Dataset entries
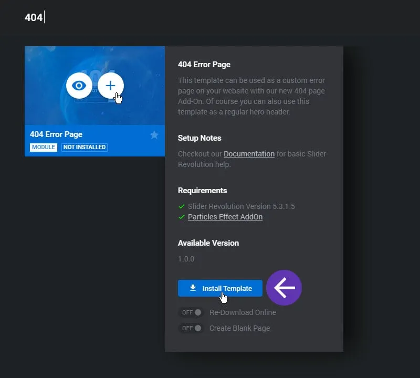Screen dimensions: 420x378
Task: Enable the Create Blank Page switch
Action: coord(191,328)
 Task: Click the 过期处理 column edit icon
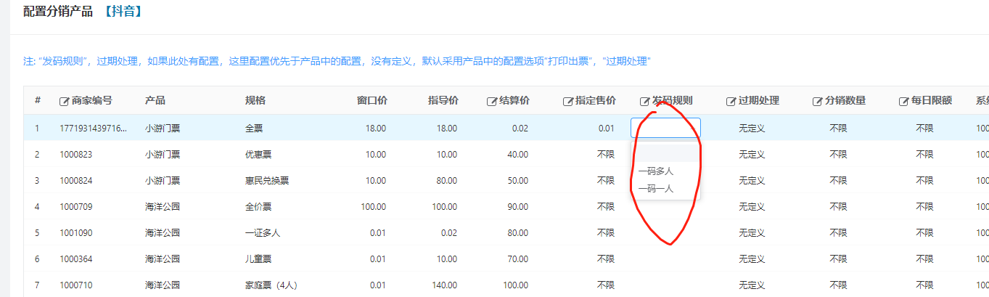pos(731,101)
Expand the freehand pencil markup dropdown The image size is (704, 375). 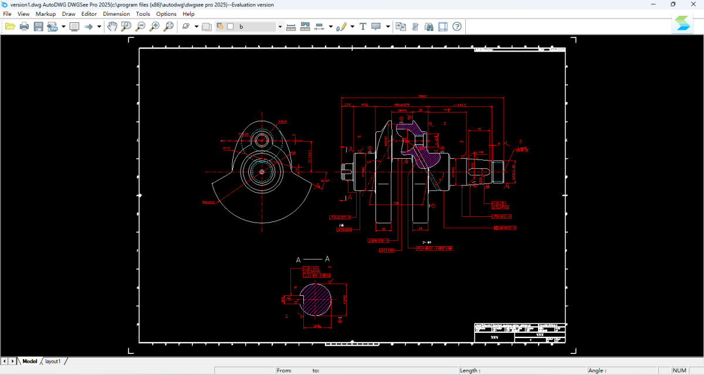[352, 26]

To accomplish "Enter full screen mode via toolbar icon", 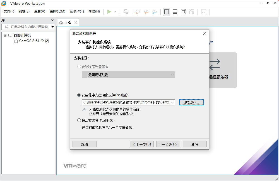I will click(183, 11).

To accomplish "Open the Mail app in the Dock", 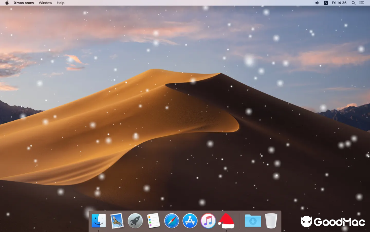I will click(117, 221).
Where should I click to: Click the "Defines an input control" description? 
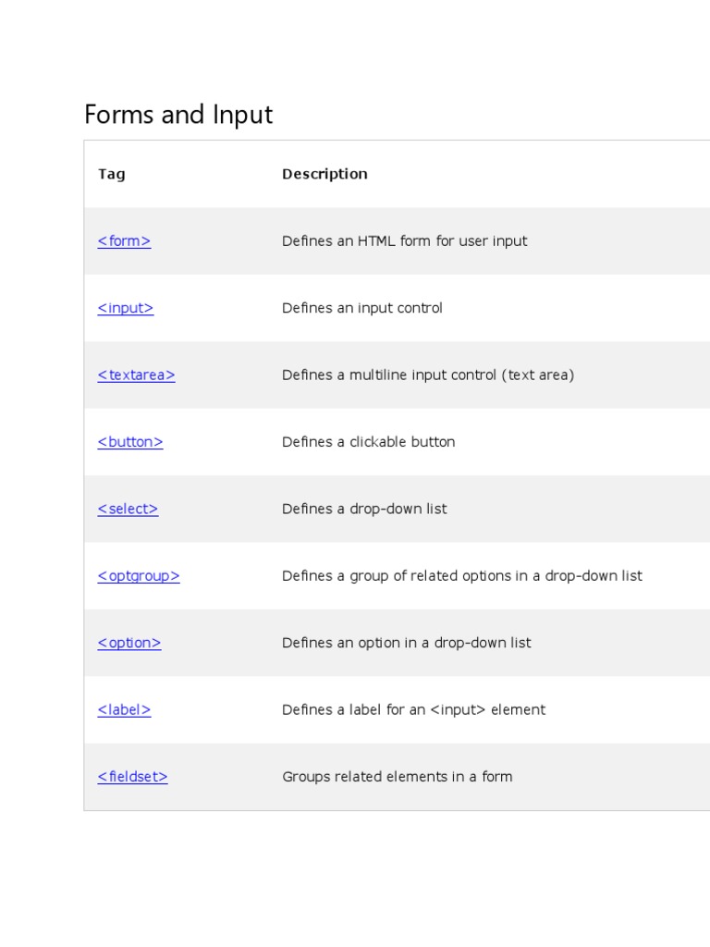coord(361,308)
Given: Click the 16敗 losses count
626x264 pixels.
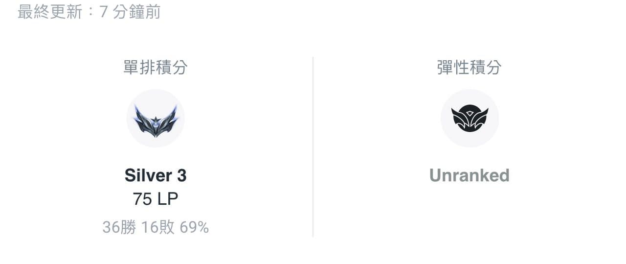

▸ Required action:
Set the pictures aside and restate word for word only the lines from the line containing "Where should I" through the end of the entries above, both included.

▸ Answer area:
Where should I click to: Click the "Defines an input control" description? 
coord(361,308)
Given: Click the 16敗 losses count
626x264 pixels.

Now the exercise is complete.